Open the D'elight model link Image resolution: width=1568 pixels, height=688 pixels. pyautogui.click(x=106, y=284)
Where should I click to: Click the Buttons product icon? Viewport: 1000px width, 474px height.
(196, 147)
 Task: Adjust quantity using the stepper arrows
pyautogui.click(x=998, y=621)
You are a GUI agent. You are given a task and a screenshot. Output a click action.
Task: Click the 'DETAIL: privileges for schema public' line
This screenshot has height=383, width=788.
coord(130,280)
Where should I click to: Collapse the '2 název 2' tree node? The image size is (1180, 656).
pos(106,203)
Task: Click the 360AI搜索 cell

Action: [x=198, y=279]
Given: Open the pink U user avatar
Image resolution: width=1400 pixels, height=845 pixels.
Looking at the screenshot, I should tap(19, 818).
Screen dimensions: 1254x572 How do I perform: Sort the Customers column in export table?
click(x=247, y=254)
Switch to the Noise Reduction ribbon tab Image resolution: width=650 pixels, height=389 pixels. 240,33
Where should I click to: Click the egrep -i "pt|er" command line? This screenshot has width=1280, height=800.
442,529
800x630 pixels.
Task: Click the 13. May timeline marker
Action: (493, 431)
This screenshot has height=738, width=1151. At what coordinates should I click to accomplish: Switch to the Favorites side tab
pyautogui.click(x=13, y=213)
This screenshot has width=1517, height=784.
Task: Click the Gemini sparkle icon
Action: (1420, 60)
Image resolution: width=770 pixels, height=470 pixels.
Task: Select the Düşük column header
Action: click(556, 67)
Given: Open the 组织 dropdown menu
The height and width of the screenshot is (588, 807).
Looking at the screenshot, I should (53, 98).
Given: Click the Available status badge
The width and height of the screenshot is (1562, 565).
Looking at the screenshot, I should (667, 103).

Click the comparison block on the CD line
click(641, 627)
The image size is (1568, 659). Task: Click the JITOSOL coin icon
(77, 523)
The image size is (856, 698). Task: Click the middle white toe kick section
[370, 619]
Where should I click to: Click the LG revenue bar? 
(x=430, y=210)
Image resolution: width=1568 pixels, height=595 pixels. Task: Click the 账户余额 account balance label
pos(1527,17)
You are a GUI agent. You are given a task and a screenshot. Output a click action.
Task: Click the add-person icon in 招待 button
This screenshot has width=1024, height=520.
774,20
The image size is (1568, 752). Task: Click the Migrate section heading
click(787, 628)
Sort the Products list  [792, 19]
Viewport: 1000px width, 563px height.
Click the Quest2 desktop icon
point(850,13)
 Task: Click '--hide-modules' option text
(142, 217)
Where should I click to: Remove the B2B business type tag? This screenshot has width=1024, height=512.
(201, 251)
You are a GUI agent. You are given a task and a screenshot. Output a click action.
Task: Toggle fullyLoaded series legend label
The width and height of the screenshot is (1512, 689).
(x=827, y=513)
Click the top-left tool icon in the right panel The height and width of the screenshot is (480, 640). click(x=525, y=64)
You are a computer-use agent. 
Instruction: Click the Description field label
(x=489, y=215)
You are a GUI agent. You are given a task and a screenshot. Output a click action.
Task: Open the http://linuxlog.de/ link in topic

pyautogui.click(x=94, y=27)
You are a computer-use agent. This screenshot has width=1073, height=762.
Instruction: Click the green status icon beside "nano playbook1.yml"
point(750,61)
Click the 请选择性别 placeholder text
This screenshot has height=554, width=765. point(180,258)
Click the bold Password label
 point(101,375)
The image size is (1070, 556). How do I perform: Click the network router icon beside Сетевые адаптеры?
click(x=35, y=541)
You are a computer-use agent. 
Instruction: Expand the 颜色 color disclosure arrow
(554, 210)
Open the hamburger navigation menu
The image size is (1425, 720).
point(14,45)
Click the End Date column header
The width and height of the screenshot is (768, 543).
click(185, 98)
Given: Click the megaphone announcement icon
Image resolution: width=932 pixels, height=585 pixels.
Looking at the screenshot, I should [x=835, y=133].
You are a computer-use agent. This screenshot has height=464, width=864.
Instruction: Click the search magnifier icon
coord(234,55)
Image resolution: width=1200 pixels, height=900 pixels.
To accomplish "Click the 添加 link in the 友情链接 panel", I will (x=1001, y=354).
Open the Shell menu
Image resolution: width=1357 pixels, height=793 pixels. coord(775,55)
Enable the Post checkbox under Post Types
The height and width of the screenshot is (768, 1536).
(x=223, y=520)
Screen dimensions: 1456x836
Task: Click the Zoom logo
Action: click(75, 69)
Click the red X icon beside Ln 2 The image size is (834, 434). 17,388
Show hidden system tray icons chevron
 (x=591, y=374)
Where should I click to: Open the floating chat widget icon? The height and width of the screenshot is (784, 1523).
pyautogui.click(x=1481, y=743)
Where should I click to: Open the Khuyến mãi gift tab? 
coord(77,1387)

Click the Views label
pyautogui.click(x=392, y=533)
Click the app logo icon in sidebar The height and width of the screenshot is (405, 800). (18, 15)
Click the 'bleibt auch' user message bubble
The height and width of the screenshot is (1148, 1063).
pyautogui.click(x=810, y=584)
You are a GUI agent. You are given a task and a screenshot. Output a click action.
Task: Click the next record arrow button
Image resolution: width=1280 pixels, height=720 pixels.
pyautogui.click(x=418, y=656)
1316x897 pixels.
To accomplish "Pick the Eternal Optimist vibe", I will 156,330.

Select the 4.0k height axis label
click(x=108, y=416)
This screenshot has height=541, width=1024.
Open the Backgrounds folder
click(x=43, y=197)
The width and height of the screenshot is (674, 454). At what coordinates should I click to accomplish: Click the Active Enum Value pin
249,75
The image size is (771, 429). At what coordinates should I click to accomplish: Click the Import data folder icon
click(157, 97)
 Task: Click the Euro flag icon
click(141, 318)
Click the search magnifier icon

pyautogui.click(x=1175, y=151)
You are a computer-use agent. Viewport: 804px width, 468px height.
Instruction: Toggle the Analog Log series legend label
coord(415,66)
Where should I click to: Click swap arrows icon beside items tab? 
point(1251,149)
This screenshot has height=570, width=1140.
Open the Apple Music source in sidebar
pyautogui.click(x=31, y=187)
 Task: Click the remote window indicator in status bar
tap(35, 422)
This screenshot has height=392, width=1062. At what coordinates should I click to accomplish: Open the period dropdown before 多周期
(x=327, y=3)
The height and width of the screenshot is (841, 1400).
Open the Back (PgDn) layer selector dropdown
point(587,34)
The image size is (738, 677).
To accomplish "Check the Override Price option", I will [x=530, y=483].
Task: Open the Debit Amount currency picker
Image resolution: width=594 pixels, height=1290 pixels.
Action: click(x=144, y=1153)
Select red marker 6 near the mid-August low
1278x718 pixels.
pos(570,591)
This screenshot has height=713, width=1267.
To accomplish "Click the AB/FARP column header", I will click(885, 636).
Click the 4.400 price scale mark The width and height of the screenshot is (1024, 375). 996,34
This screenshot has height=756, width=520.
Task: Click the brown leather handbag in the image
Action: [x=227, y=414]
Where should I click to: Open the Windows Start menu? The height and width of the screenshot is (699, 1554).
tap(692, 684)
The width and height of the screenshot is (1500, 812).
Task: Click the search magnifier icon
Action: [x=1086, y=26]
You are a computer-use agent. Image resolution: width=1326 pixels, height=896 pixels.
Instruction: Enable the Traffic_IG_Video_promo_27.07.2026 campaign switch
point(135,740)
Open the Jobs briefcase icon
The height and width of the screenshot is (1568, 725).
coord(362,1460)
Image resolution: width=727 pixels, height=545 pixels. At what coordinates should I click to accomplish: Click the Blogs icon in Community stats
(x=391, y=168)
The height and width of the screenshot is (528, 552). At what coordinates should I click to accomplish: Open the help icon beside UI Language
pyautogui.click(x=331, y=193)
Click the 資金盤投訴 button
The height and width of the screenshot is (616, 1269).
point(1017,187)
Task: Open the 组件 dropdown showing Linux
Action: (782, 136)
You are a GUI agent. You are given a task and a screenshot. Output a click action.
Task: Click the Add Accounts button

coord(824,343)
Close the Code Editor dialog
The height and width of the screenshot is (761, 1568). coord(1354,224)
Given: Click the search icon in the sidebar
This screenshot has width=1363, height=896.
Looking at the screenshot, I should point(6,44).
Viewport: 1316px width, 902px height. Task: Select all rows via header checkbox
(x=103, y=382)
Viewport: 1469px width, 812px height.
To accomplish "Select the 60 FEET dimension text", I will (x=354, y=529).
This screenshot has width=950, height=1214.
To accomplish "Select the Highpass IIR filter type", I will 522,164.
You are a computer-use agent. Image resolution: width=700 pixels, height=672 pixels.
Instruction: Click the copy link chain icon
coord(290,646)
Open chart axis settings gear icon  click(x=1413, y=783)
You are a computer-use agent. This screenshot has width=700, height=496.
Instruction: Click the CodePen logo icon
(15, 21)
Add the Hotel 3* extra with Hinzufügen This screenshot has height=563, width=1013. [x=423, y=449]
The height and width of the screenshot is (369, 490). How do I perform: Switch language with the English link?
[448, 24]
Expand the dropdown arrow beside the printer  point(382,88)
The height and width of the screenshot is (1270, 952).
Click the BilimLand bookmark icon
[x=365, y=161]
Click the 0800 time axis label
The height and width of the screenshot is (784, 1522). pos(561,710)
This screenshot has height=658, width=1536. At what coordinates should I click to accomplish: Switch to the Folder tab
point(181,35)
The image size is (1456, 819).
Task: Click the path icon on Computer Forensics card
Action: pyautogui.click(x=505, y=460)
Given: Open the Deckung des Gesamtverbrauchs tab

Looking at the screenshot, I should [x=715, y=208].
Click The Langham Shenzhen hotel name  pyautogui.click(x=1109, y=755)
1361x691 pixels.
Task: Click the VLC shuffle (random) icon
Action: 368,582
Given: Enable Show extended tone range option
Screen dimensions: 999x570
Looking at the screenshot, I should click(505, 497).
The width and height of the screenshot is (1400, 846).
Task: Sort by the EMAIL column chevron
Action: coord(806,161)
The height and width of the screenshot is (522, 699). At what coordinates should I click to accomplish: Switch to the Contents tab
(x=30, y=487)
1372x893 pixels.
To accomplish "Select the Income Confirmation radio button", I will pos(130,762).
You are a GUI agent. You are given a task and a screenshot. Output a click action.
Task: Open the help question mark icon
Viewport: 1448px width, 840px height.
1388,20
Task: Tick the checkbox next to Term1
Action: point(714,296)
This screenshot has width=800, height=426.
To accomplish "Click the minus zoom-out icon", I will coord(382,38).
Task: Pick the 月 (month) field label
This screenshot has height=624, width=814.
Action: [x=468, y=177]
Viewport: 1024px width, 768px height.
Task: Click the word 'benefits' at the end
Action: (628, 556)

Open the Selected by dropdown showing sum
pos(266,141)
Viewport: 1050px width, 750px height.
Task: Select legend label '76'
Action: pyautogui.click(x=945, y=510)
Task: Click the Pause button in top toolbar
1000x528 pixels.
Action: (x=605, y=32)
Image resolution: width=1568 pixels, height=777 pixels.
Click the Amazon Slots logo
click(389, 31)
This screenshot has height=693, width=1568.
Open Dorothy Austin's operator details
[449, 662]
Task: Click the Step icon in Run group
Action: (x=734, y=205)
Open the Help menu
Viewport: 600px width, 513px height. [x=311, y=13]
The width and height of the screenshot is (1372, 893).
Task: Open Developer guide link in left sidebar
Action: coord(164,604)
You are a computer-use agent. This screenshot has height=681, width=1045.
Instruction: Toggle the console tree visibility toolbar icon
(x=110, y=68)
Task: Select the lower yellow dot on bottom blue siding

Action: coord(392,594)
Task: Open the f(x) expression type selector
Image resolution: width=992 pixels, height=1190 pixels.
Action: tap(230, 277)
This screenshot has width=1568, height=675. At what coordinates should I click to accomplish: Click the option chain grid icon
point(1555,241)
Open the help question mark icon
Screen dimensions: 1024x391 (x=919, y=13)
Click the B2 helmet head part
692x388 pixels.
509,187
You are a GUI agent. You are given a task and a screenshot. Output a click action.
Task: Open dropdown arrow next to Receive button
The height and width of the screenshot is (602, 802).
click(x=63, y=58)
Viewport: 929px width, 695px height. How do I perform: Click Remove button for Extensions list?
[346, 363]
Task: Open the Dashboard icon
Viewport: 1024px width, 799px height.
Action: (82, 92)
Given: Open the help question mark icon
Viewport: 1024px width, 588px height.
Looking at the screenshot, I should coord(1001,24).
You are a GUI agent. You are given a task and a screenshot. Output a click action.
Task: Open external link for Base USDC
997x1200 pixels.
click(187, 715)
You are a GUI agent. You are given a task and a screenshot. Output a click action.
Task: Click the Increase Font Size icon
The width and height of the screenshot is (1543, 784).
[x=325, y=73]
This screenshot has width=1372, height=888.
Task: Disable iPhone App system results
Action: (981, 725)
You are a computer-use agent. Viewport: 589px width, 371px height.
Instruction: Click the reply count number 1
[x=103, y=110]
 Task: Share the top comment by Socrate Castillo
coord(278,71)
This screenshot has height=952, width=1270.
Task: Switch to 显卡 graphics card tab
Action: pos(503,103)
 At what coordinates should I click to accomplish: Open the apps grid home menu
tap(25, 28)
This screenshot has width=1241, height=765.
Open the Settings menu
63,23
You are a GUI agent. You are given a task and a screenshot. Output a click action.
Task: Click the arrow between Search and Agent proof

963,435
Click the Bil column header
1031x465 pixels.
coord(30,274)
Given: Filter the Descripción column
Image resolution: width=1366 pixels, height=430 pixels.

**任务要求:** 请返回从材料开头到包含“pyautogui.click(x=998, y=621)”的那一行之间的各行，首尾两行都算在内，内容须与原文一字不差。

**任务解答:**
Open the D'elight model link Image resolution: width=1568 pixels, height=688 pixels. pyautogui.click(x=106, y=284)
Where should I click to: Click the Buttons product icon? Viewport: 1000px width, 474px height.
(196, 147)
 Task: Adjust quantity using the stepper arrows
pyautogui.click(x=998, y=621)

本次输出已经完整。